BEGIN

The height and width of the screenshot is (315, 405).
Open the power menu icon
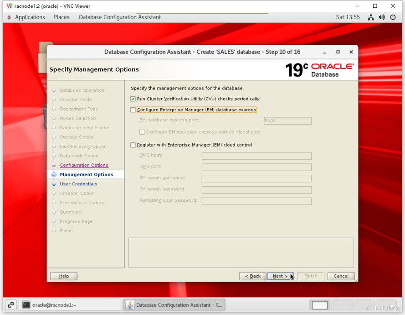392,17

END
BEGIN

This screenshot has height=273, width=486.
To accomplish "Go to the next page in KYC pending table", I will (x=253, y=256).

END

- _ASSIGNMENT_:
How many of the lines in the listing above carry the word "width"? Respond with that number alone.

- _EXPECTED ANSWER_:
2